According to her, the achievement reflects both higher export volumes and broader access to international markets for Nigerian goods, indicating deeper integration of the country’s non-oil sector into global trade systems.
Figures from pre-shipment inspection agencies, cited by the NEPC, confirm the record performance of the non-oil export sector.
“The non-oil export sector rose to approximately 6.1 billion U.S. dollars, representing a year-on-year growth of about 11.5 per cent over and above the 5.4 billion U.S. dollars recorded in 2024,” Ayeni stated.
She noted that this outcome represents the highest value ever recorded for Nigeria’s formal non-oil exports since the establishment of the NEPC nearly 50 years ago, surpassing the previous record set in 2024.

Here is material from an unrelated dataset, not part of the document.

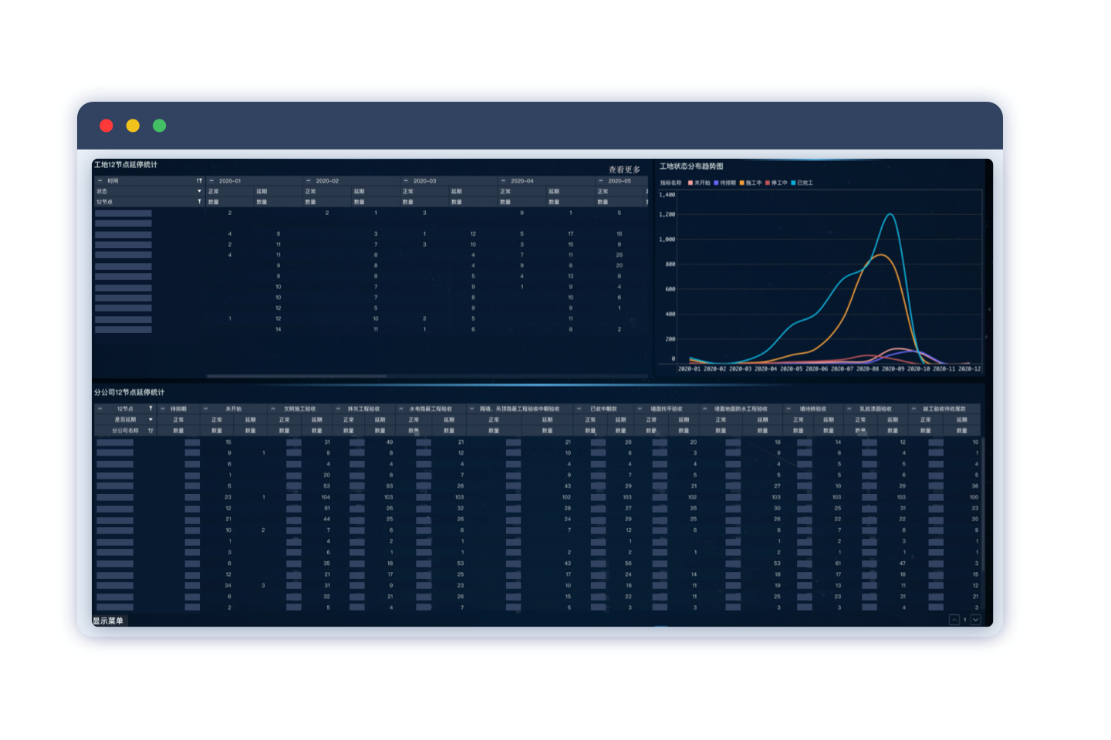Toggle the 已完工 legend series in chart
The image size is (1111, 740).
click(802, 183)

She also explained that the improved export value was supported by increased volumes.
Total non-oil exports reached 8.02 million metric tonnes in 2025, up from 7.29 million metric tonnes in 2024, reflecting a 10 per cent growth.
The 2025 data show that Nigeria exported 281 non-oil products, indicating a gradual shift toward value addition and broader participation in global trade.
Export activities covered several sectors, including agriculture, processed products and solid minerals.
The rise in export volumes suggests improvements in production capacity and stronger integration across supply chains.
However, despite impressive growth in the formal sector, a substantial portion of Nigeria’s non-oil trade continues to take place informally across land borders, limiting the country’s ability to fully capture its export potential.